→ What you should do:
All of the entries below must be copied out exactly.

→ Supplied data:
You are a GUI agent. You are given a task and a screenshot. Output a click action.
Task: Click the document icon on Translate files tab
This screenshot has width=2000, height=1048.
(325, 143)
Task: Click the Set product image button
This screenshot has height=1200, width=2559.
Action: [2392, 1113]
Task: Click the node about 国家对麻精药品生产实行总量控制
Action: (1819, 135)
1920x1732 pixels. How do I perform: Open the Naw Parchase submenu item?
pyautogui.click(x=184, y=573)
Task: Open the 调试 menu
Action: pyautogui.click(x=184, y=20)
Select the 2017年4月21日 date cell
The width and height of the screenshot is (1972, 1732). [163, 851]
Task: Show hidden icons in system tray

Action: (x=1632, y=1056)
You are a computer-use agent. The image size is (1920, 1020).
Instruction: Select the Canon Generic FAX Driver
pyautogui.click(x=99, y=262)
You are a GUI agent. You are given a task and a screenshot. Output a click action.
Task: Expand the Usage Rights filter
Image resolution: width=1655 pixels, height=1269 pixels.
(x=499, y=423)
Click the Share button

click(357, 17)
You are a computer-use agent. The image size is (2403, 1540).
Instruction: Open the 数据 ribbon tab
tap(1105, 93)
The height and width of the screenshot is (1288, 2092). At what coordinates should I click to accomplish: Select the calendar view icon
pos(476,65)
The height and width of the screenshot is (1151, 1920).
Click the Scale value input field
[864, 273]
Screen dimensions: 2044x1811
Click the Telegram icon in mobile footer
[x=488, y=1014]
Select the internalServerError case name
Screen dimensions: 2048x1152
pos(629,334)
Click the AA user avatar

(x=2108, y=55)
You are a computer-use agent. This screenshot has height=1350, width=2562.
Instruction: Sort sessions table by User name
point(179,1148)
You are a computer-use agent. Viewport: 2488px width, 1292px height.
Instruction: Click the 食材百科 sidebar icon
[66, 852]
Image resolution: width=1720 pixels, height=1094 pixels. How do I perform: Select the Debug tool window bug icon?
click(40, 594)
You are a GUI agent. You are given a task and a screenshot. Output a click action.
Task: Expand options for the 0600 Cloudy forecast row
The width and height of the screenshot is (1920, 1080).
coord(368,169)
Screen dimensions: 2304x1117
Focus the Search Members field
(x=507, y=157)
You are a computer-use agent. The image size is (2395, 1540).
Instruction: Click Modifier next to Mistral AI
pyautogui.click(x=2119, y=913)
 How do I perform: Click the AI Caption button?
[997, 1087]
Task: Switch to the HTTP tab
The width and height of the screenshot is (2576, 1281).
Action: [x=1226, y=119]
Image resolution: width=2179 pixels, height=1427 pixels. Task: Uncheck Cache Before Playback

→ Answer area:
You are a GUI agent. You are given a task and a screenshot. Output a click action.
Task: Click the document icon on Translate files tab
This screenshot has width=2000, height=1048.
(325, 143)
Task: Click the Set product image button
This screenshot has height=1200, width=2559.
Action: [2392, 1113]
Task: Click the node about 国家对麻精药品生产实行总量控制
Action: (1819, 135)
1920x1732 pixels. How do I perform: Open the Naw Parchase submenu item?
pyautogui.click(x=184, y=573)
Task: Open the 调试 menu
Action: pyautogui.click(x=184, y=20)
Select the 2017年4月21日 date cell
The width and height of the screenshot is (1972, 1732). [163, 851]
Task: Show hidden icons in system tray

Action: (x=1632, y=1056)
You are a computer-use agent. The image size is (1920, 1020).
Instruction: Select the Canon Generic FAX Driver
pyautogui.click(x=99, y=262)
You are a GUI agent. You are given a task and a screenshot. Output a click action.
Task: Expand the Usage Rights filter
Image resolution: width=1655 pixels, height=1269 pixels.
(x=499, y=423)
Click the Share button

click(357, 17)
You are a computer-use agent. The image size is (2403, 1540).
Instruction: Open the 数据 ribbon tab
tap(1105, 93)
The height and width of the screenshot is (1288, 2092). At what coordinates should I click to accomplish: Select the calendar view icon
pos(476,65)
The height and width of the screenshot is (1151, 1920).
Click the Scale value input field
[864, 273]
Screen dimensions: 2044x1811
Click the Telegram icon in mobile footer
[x=488, y=1014]
Select the internalServerError case name
Screen dimensions: 2048x1152
pos(629,334)
Click the AA user avatar

(x=2108, y=55)
You are a computer-use agent. This screenshot has height=1350, width=2562.
Instruction: Sort sessions table by User name
point(179,1148)
You are a computer-use agent. Viewport: 2488px width, 1292px height.
Instruction: Click the 食材百科 sidebar icon
[66, 852]
Image resolution: width=1720 pixels, height=1094 pixels. How do I perform: Select the Debug tool window bug icon?
click(40, 594)
You are a GUI agent. You are given a task and a screenshot. Output a click action.
Task: Expand options for the 0600 Cloudy forecast row
The width and height of the screenshot is (1920, 1080).
coord(368,169)
Screen dimensions: 2304x1117
Focus the Search Members field
(x=507, y=157)
You are a computer-use agent. The image size is (2395, 1540).
Instruction: Click Modifier next to Mistral AI
pyautogui.click(x=2119, y=913)
 How do I perform: Click the AI Caption button?
[997, 1087]
Task: Switch to the HTTP tab
The width and height of the screenshot is (2576, 1281).
Action: [x=1226, y=119]
Image resolution: width=2179 pixels, height=1427 pixels. Task: Uncheck Cache Before Playback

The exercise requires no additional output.